Source text:
NHacker Next
  • new
  • past
  • show
  • ask
  • show
  • jobs
  • submit
We built a new powerful JSON data type for ClickHouse (clickhouse.com)
fuziontech 2 hours ago [-]
Using ClickHouse is one of the best decisions we've made here at PostHog. It has allowed us to scale performance all while allowing us to build more products on the same set of data.

Since we've been using ClickHouse long before this JSON functionality was available (or even before the earlier version of this called `Object('json')` was avaiable) we ended up setting up a job that would materialize json fields out of a json blob and into materialized columns based on query patterns against the keys in the JSON blob. Then, once those materialized columns were created we would just route the queries to those columns at runtime if they were available. This saved us a _ton_ on CPU and IO utilization. Even though ClickHouse uses some really fast SIMD JSON functions, the best way to make a computer go faster is to make the computer do less and this new JSON type does exactly that and it's so turn key!

https://posthog.com/handbook/engineering/databases/materiali...

The team over at ClickHouse Inc. as well as the community behind it moves surprisingly fast. I can't recommend it enough and excited for everything else that is on the roadmap here. I'm really excited for what is on the horizon with Parquet and Iceberg support.

Given instruction: In the ClickHouse JSON thread, what was the earlier version of the JSON functionality called?

Data excerpts:
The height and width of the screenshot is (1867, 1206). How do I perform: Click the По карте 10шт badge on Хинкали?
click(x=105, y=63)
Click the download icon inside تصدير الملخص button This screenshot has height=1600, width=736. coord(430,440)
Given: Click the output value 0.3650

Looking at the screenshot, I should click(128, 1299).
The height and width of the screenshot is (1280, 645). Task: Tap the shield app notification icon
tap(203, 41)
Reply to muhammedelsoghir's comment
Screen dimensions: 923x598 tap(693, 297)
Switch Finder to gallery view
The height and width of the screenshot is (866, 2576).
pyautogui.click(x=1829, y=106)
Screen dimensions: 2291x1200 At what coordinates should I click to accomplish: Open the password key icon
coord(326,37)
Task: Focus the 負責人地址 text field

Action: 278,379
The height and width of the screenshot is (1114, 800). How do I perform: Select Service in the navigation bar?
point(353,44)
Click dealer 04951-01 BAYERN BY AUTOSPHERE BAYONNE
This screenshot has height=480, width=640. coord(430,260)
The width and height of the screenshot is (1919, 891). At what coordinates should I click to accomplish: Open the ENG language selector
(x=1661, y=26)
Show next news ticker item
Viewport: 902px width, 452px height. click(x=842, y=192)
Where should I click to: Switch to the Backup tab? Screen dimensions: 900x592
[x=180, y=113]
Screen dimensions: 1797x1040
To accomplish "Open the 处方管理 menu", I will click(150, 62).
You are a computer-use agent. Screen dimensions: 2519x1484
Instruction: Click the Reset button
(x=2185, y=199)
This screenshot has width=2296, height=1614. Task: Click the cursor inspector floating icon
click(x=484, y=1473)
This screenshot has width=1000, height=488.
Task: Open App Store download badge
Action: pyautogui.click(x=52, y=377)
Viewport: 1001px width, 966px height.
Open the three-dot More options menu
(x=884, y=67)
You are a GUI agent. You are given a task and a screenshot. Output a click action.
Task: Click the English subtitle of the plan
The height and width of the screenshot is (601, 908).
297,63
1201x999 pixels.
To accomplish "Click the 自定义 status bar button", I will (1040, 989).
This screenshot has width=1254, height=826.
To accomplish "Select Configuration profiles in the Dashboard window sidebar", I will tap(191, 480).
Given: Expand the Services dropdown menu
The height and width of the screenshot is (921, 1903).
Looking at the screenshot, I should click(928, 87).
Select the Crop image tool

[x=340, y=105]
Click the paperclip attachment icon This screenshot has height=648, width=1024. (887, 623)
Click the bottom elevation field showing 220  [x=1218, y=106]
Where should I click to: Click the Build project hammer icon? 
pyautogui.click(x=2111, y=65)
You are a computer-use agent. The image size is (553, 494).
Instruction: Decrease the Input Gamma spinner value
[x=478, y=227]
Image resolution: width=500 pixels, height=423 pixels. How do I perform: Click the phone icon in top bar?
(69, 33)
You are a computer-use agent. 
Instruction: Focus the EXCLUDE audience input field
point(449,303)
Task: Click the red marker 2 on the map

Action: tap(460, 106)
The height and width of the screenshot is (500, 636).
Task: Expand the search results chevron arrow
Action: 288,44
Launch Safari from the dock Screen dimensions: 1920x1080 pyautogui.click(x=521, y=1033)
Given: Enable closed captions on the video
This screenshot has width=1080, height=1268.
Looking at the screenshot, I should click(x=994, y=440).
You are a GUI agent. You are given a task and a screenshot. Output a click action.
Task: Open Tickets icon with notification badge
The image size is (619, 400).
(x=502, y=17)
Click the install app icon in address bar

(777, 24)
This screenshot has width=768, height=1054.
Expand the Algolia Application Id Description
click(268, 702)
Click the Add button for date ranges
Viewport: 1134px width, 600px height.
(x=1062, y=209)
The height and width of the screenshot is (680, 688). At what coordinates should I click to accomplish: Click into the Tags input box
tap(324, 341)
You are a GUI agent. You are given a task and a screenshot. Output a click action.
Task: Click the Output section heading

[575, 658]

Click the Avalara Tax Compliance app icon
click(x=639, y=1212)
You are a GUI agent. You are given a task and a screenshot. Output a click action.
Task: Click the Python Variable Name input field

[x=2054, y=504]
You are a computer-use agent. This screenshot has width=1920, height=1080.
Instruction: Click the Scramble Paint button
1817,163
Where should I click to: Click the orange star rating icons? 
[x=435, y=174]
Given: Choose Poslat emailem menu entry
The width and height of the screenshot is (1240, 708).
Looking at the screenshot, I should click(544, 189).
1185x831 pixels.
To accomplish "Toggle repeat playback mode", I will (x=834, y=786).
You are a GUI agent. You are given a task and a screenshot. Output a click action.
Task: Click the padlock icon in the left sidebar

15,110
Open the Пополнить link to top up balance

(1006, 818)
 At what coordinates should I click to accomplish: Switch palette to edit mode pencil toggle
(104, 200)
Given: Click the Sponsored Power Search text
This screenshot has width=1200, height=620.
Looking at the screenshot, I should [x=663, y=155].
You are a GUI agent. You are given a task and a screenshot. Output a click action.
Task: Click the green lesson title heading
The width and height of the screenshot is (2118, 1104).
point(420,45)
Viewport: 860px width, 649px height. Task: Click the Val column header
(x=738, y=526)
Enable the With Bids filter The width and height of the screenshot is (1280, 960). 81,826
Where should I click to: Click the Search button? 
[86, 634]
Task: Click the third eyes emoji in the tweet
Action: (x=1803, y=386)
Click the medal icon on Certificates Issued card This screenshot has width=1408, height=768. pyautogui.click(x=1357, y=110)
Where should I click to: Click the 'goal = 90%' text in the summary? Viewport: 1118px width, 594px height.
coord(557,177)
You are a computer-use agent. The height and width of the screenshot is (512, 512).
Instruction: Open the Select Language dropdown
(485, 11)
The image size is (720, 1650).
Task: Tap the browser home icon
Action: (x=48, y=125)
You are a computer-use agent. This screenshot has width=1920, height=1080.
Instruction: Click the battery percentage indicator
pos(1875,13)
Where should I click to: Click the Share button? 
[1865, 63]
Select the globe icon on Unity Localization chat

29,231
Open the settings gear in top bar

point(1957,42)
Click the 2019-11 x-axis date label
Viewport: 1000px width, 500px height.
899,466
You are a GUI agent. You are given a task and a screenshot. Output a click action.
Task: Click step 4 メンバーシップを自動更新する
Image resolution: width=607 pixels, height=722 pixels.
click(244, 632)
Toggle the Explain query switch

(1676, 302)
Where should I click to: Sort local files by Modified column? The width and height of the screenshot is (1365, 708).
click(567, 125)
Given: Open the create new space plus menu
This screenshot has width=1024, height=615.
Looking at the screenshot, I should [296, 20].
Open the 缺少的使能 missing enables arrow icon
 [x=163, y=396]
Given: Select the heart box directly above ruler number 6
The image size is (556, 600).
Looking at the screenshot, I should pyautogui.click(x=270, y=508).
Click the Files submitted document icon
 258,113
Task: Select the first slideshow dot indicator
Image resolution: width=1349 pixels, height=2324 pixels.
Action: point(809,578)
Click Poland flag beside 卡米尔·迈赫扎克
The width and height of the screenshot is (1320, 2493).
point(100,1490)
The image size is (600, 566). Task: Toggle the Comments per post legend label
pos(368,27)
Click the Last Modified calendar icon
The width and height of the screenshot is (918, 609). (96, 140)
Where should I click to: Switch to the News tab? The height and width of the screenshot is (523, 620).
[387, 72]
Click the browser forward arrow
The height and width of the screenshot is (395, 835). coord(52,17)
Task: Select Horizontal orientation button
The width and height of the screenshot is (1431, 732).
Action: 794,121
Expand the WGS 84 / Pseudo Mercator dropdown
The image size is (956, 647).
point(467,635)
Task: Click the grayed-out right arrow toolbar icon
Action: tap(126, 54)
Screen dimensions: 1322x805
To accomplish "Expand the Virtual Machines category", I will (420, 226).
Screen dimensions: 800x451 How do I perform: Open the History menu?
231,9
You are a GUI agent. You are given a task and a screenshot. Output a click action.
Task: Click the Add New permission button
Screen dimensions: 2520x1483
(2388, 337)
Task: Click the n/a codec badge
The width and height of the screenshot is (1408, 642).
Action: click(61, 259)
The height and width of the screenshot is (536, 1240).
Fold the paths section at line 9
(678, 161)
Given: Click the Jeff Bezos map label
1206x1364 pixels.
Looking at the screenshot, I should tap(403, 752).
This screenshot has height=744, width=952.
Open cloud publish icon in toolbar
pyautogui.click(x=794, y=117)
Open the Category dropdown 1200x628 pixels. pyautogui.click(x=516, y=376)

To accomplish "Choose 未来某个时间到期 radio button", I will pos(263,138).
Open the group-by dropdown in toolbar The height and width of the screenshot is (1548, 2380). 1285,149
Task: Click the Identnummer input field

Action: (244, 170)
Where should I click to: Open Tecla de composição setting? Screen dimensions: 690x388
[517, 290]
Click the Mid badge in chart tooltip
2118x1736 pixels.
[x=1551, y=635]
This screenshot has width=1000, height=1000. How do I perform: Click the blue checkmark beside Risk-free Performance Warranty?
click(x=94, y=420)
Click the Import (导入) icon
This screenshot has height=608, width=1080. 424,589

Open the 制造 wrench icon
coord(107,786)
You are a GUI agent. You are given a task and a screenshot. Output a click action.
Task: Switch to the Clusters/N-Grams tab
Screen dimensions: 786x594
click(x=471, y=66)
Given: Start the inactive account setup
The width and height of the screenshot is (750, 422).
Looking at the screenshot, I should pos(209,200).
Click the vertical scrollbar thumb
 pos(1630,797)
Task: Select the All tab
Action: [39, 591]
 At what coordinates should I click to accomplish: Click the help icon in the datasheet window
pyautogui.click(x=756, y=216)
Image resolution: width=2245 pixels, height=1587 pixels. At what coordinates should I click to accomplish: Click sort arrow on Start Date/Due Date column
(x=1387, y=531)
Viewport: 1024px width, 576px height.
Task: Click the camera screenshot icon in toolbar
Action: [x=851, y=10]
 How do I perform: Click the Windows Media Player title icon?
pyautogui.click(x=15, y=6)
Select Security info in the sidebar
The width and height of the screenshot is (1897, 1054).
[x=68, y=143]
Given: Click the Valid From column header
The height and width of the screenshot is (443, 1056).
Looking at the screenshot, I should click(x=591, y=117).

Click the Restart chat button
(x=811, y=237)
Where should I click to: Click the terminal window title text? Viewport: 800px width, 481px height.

Correct output: Object('json')